In a similar vein, a person who is almost constantly in the “doing mode”, rushing through activities or experiencing difficulties with detaching psychologically from work, will need time and practice to restore balance with their “being” mode again. Mindfulness works in the multiple domains that make up our lives, especially those which require a profound change. The research shows that structural changes to our ways of being often do not emerge until several weeks or months of regular practice have passed. For instance, a study by Baer, Carmody, and Hunsinger (2012) showed that significant improvements in perceived stress did not occur until week 4 of the mindfulness intervention. Further research which compared expert meditators to novice meditators, revealed that after extensive meditation training, minimal effort was needed to sustain focused attention (Brefczynski-Lewis, Lutz, Schaefer, Levinson & Davidson, 2006). Besides practice duration, practice quality has been found to contribute to improvements in psychological symptoms as well (Del Re, Fluckiger, Goldberg, & Hoyt, 2013).
So, the aim of mindfulness is to cultivate open awareness, the hallmark of a beginner’s mind. It is as if we look at reality for the first time. Like a young child who experiences something for the very first time.
There is No Goal in Mindfulness
I want to wrap this article up by talking briefly about goal-oriented mindsets and mindfulness. We swim in a sea filled with plans, goals, objectives, achievements…and like fish in water, we don’t always realize it. In fact, the bulk of the content we all see on LinkedIn, where you’re probably reading this, is achievement oriented. That’s fine for some things in our lives, like advancing a career or getting through school, but not for everything.
It is perhaps the aspect of mindfulness that is most paradoxical and most difficult to explain; there is no goal to achieve in doing mindfulness exercises.

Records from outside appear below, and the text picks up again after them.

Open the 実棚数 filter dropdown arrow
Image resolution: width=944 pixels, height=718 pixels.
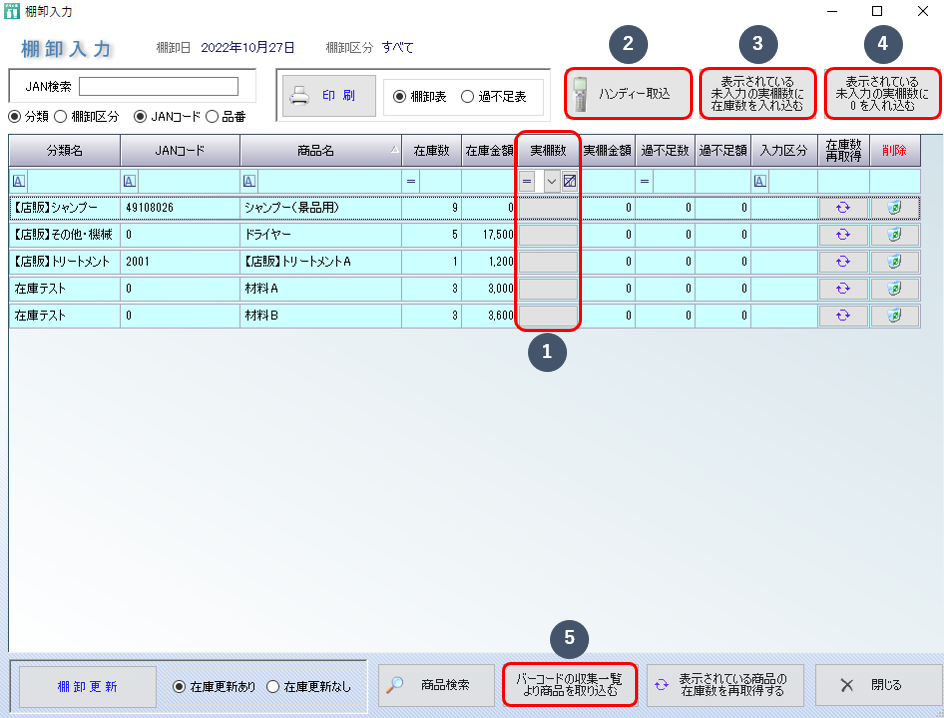click(x=551, y=181)
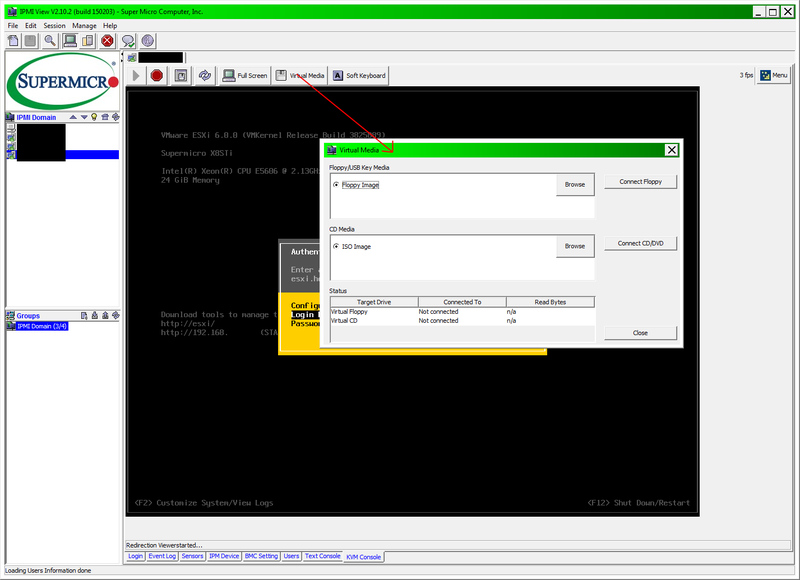Image resolution: width=800 pixels, height=580 pixels.
Task: Browse for an ISO image file
Action: coord(575,245)
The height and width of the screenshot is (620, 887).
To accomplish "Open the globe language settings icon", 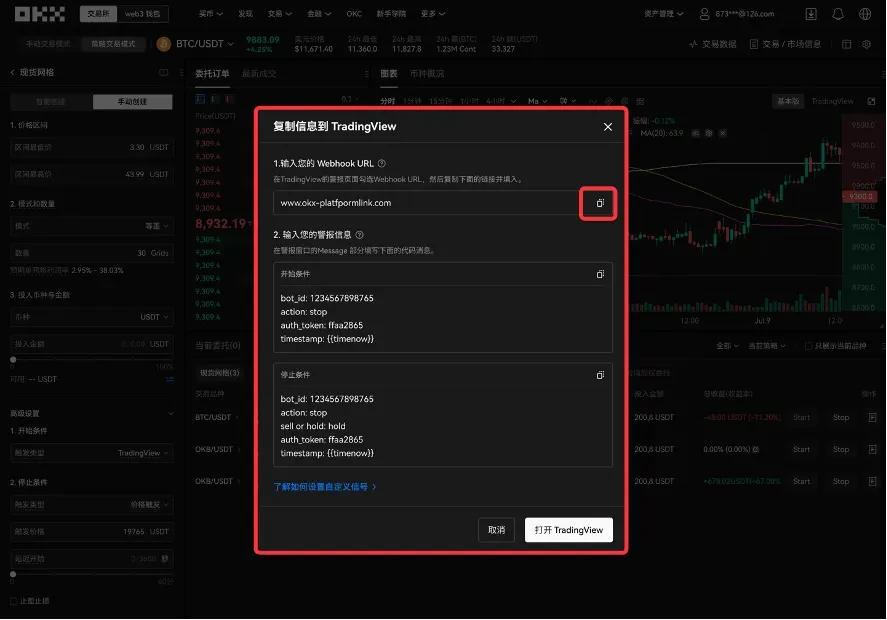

This may sound strange. People often are drawn to participate in my mindfulness trainings because they want to achieve the goal of worrying less, experiencing less stress, less pain, etc.
The practice actually aims to cultivate open, non-judgmental awareness of the present. That’s it. Because goals are always related to the future, if you think about it, awareness of the present is really not that great of a goal. The problem is, that when we start doing the exercises because of a goal (“I am now going to meditate because I want to become calm and relaxed”), the goal not only focuses our attention on the future, we may also become aware during the exercise that we are not achieving the state of relaxation fast enough, if at all. The goal of mindfulness, if there is one, is not achievement (like becoming relaxed or being a gold medal meditator), but to practice being present with whatever arises in the moment,then this one, then another and so on.